The “dunes” of the Review’s title references one of this region’s most iconic and place-defining geologic formations, the Sleeping Bear. “I wanted [the publication] to reflect a connection to the region, so we also considered Moraines Review as a possible title; but we went with Dunes Review because everybody would identify with it,” Oomen said.

Place, place consciousness, and the awareness of placemaking: These were dominant themes in the writing — both creative and reportorial — of the 1990s. “Place” was a topic that allowed writers to celebrate, analyze, revisit, re-imagine the culture of small towns and villages, and the ways in which they were shaped and influenced by natural and human communities. True to the times, the first Dunes Review offers poems noting a “frost-flowered window,” purple thistles and, from Glen Arbor poet Lara Alderman, a “Grasshopper in the Corner of the Room.” In her essay “Writing Me,” Traverse City journalist Loraine Anderson wrote, “Place, a physical place, shapes us and inscribes our scribbling. It inspires us or saddens us or angers us, and it draws the story out.”

Oomen edited Dunes Review for five years, then retired from it. Publication of the journal continued through the work of more volunteers including former Maple City resident Holly Wren Spaulding who passed the editor’s baton on to Yeatts in 2013. Reflecting on the Dunes Review in its 20th year, Yeatts, a Traverse City resident, said, “We fill a niche as a journal with a strong regional, Midwest/Great Lakes identity, with powerful Michigan roots at heart.” Today, there are other Michigan-based small press literary journals including Third Coast, Michigan Quarterly Review, and Passages North, all of which, she said, “are going strong.” The void that spurred Oomen has been filled.

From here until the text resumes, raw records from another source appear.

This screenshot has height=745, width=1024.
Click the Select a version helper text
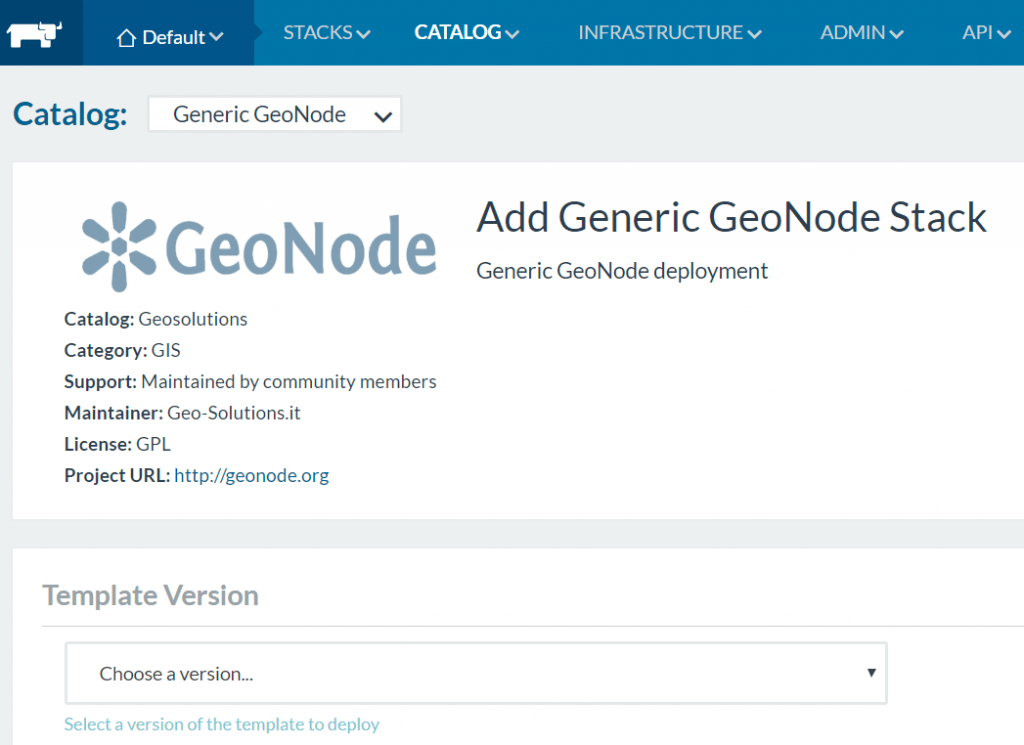pos(221,723)
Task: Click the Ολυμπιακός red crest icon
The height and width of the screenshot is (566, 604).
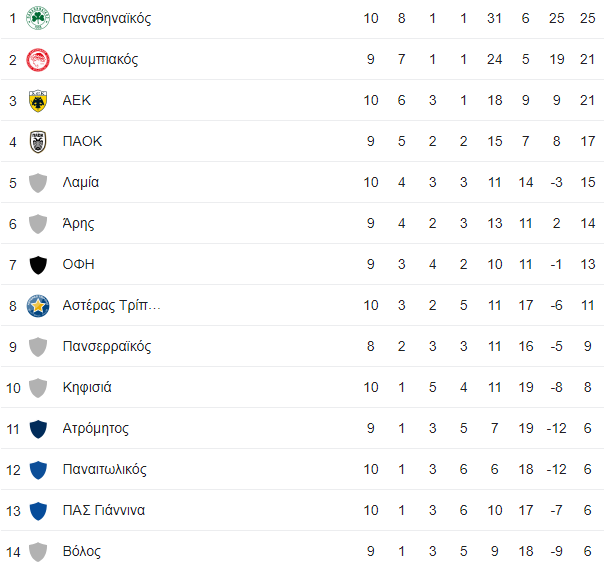Action: pos(38,60)

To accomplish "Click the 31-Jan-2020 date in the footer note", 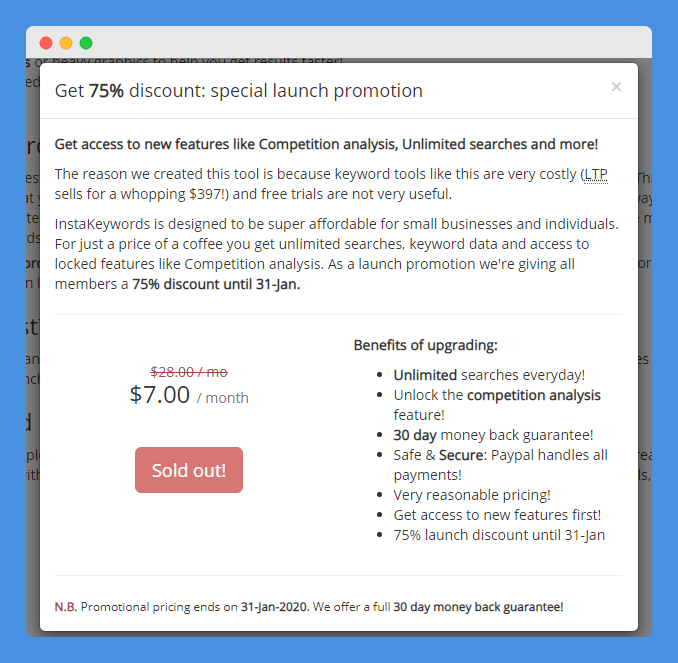I will click(x=274, y=607).
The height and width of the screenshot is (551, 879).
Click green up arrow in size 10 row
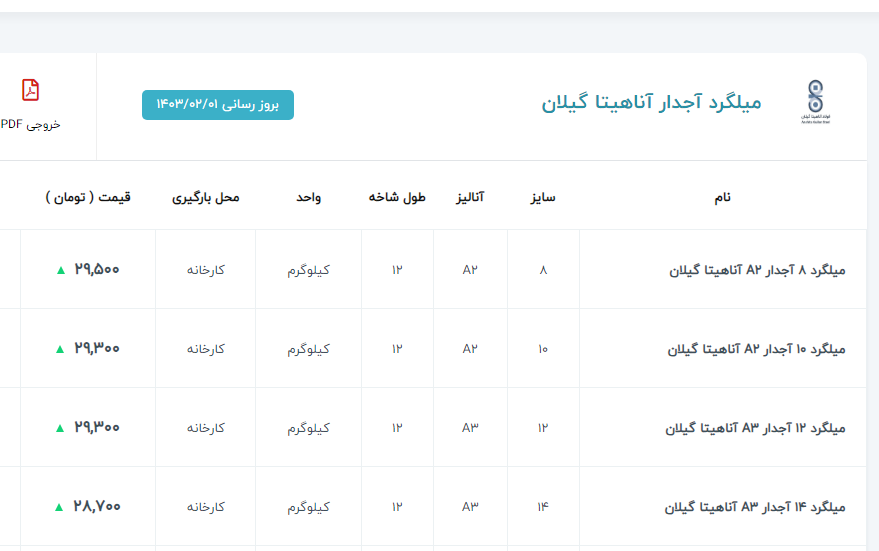click(61, 349)
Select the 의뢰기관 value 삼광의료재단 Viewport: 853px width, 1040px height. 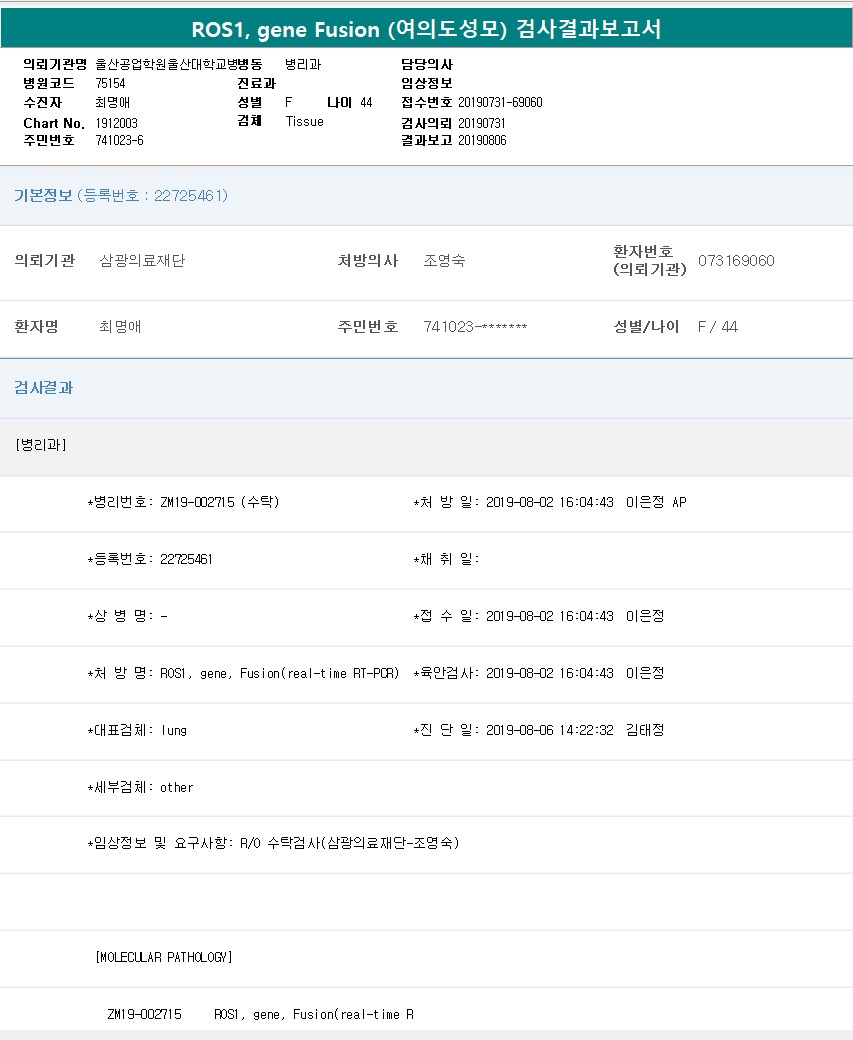(142, 261)
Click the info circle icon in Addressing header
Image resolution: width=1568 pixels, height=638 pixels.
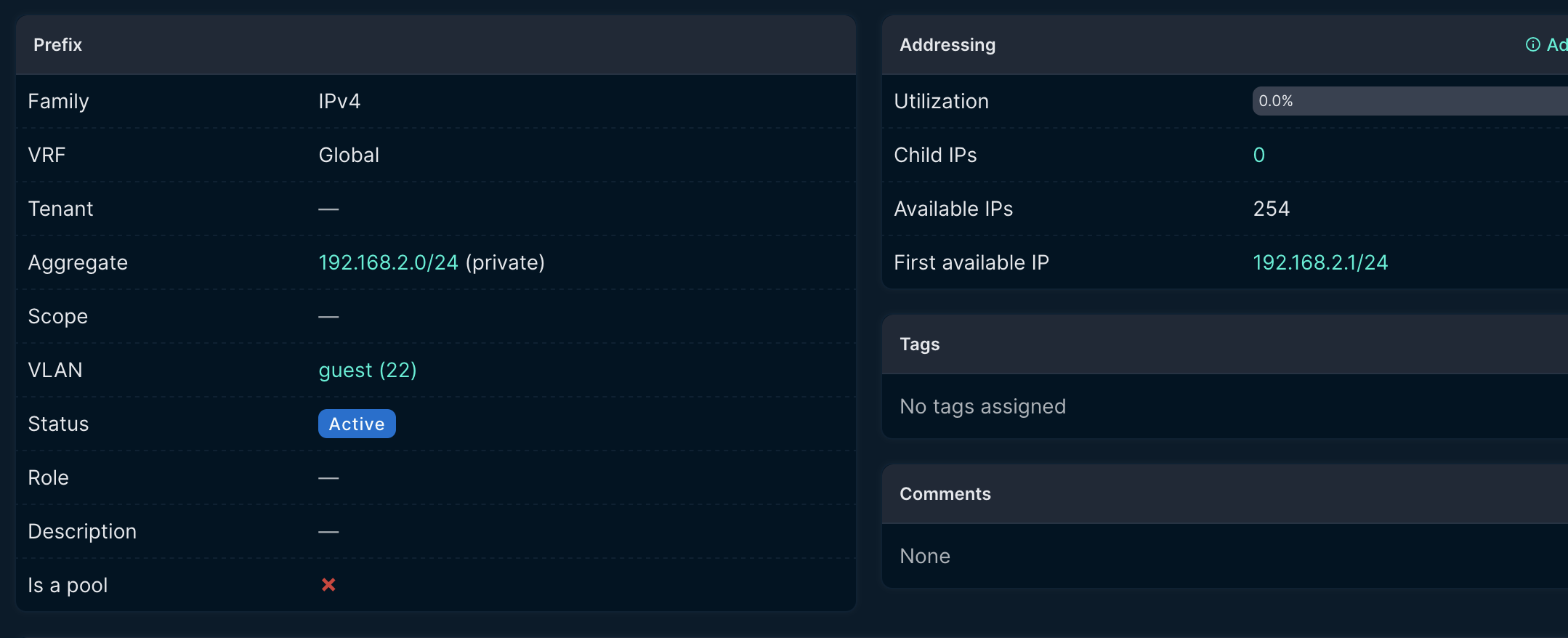point(1532,45)
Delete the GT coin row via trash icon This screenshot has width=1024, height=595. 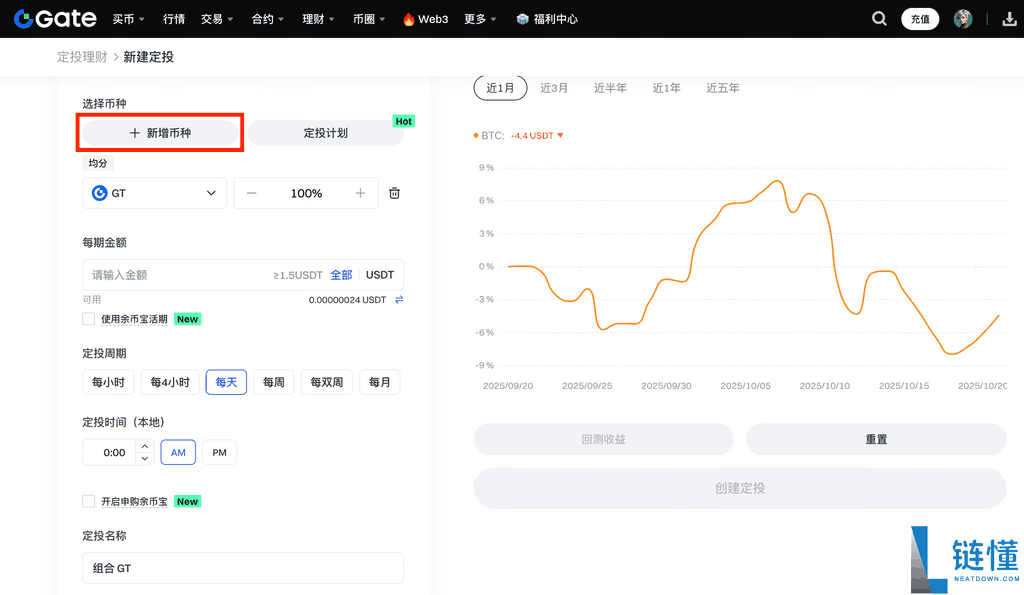coord(394,192)
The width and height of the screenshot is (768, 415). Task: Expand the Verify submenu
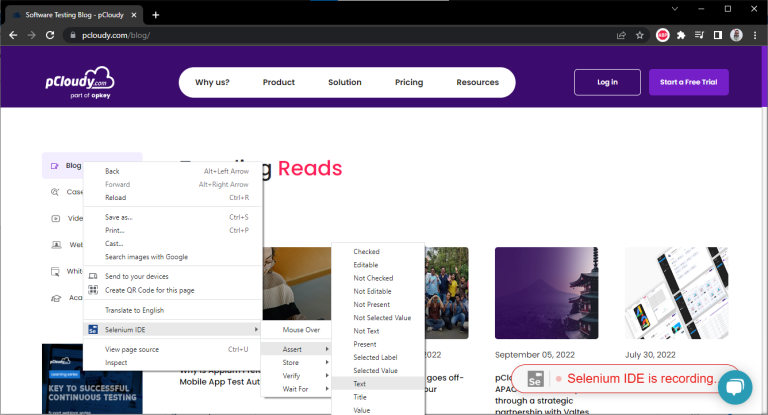tap(295, 375)
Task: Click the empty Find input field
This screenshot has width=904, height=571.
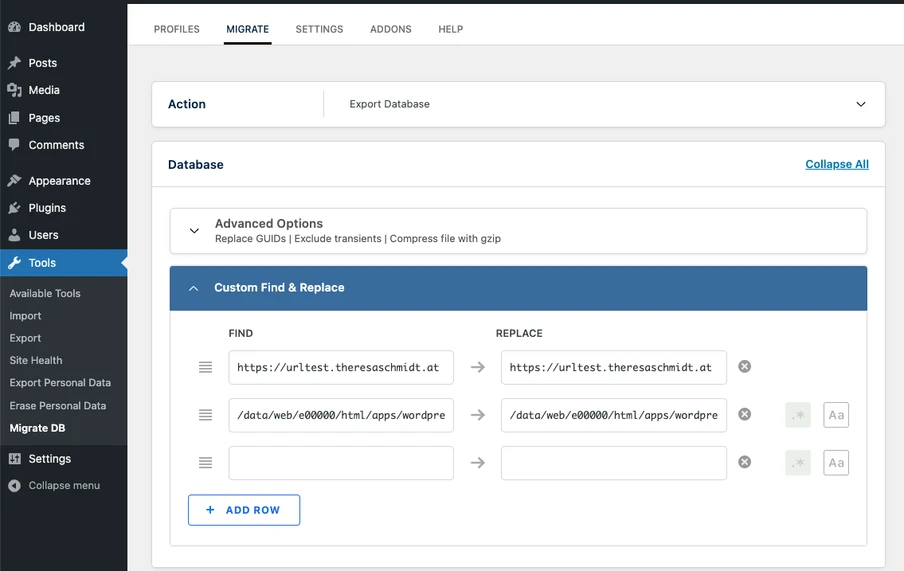Action: 341,463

The Dunes Review in 2016 still offers knowing paeans to things and experiences that result from living alertly and consciously in-place: Kirk Westphal’s love letter to a wooden canoe in local waters; and in Christopher Crew’s “Today,” a poetic inventory of fall apples “spooned full of sun” and maple trees turned vermillion “faster than deer can strip the bark.” Not all the subjects written about in the newest issue of Dunes Review are bucolic, however. Just as Yeatts acknowledges the ways technological advances have improved the publication — spiffed up the way the journal is bound, smartened up the cover art, made it easier to publish in general — technology itself becomes the subject of what’s being published. Thus: Alexander Payne Morgan’s poem “Programmers for the End of the World” with its references to Facebook and “smart-phone chats.” Thus: “Everybody Hates Facebook” in which Deborah Bacharach free versifies about the social-est of media: “for silly videos of cute cats, reposted articles I could have read in the New York Times myself if I had a subscription, which I don’t so appreciate being pointed to race riots in Midwestern states …”

A panel of six or so “regular, trusted readers” assist Yeatts in evaluating submissions for each new issue. She is interested in publishing anything that makes her want to re-read it, anything that pulls her back into the story, regardless of genre, Yeatts said.

“We are particularly drawn to pieces that have some echo of our Northern Michigan region,” Yeatts said. “It may be a thin line or thread — maybe there some reference to cherries or a fresh water lake we’re all familiar with — but that’s what we’re drawn to.”

In her “Editor’s Notes,” Anne-Marie Oomen expressed the hope that the first issue of the Dunes Review would lead to another, would provide space for a wide range of regional voices, would “become a document which we can turn to and say, this is who we are, and perhaps a hundred years from now, a young historian will dust off the first issue and say, ‘This is how we sounded then’ … in this place.”

“Place,” at least as a literary subject, has been transmogrified by this odd, arguably surreal Facebookian universe thrust upon us. Yet 20 years down the road, the Dunes Review has not only absorbed the blow, but rolled with it. And yes, Oomen’s original hope for the Dunes Review remains. It is still “[a] witness. Testimony. Voice.” It’s all there, dear reader, still in the Dunes Review’s DNA.